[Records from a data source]
============================================================

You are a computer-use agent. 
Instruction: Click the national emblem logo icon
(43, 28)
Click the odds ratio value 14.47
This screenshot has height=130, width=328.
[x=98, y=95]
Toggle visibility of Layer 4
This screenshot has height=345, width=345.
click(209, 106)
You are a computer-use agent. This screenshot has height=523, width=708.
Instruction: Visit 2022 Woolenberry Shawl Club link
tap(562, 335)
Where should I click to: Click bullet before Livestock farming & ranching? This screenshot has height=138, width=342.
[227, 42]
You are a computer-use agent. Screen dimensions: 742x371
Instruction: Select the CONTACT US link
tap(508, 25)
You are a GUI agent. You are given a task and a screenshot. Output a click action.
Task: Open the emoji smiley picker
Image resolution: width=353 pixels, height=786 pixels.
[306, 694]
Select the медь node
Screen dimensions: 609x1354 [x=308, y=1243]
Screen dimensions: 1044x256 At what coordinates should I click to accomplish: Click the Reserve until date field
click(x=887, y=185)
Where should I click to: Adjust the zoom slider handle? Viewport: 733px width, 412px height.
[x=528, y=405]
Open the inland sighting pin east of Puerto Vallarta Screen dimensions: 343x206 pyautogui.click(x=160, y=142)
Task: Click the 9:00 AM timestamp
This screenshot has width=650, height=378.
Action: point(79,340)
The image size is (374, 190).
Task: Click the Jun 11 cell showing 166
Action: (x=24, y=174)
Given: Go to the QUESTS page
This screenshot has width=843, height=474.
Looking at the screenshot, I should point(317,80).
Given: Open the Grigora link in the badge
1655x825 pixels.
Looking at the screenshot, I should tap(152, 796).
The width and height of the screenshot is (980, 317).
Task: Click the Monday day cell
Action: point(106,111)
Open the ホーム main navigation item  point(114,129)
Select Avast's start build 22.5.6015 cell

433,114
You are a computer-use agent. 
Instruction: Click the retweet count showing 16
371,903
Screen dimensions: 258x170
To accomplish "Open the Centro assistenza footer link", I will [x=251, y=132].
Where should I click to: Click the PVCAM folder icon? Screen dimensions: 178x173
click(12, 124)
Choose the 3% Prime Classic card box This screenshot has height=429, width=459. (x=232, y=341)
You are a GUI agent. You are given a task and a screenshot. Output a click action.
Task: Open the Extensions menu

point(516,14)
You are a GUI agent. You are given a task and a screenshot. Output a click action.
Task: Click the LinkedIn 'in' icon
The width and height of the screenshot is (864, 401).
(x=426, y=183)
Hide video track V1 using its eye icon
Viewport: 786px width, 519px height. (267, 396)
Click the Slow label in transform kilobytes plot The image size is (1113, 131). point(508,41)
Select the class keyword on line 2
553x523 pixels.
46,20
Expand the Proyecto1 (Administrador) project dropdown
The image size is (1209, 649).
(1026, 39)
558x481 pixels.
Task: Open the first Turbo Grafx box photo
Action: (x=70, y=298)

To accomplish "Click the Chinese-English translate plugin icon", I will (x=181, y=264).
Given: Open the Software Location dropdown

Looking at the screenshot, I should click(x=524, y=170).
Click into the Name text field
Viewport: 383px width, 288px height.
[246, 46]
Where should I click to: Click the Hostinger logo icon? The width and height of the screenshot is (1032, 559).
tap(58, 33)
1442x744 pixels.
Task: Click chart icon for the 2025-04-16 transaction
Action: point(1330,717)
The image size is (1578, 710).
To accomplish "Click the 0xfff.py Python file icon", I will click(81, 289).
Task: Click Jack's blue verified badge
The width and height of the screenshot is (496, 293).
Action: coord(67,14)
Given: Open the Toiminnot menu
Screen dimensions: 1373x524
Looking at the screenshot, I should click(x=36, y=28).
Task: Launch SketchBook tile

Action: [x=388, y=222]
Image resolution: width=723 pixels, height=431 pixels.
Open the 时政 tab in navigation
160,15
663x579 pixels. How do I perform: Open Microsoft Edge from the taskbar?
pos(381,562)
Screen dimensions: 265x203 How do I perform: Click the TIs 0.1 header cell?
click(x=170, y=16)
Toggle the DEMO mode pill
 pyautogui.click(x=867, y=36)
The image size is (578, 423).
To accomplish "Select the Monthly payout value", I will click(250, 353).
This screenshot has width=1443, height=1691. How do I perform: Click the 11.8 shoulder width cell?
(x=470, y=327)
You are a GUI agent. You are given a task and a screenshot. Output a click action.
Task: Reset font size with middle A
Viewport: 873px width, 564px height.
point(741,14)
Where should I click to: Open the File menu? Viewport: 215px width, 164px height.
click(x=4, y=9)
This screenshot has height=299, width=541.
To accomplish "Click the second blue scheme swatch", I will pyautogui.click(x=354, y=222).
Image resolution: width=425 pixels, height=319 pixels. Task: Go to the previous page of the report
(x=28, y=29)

============================================================

• _Description of the task_: Going through the lines above one by one, tally those with the word "computer" and give only the total.

• _Solution_: 4